Prime Minister Jacinda Ardern says everyone needed to stay in their homes, and only travel if it is essential.
On Friday, police confirmed that a man has been charged with driving offences for breaking the rules.
Police Commissioner Mike Bush told Newstalk ZB: "The person was stopped last night and he was stopped the night before. He had no reason to be out there.
"Unfortunately for him, he wasn't complying with a number of driving matters . . . he wasn't entitled to have that car or to be out there."
A police spokeswoman says the man was not an essential worker and was not undertaking essential travel. He was pulled over by the Auckland motorways team.
"The man was detained by police and is currently facing driving matters and further charges are being considered."
On Thursday, Mike says officers had already come across people who claimed not to know about the lockdown.
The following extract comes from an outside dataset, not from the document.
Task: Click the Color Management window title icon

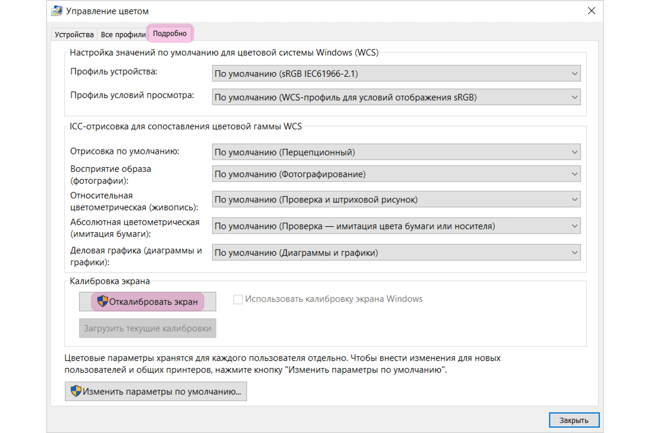Action: 57,11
Police would start with an informative approach unless people intentionally flout the rules.
Officers would first issue a warning, then arrest people if needed. Bush said police would only prosecute serious offenders, but those arrested will be "having a little trip to our place" — meaning they will be detained.
"The public want that, they want people to comply because they're really worried."
He says it would "pay" for people to carry workplace identity cards, or letters from employers, to prove they were an essential worker.
A nationwide state of emergency was declared on Wednesday, giving police wide ranging powers. Under the Civil Defence Emergency Management Act, police can enter any premises under the belief it would save lives or prevent injury.
"If we suspect there are gatherings inside places, we're enabled to go in there. We'll do everything we can to make sure people comply."
He says police will be monitoring activity around the country, and would "deploy" to areas that showed increased activity.
There were several hundred soldiers ready to assist police with foot patrols, if required.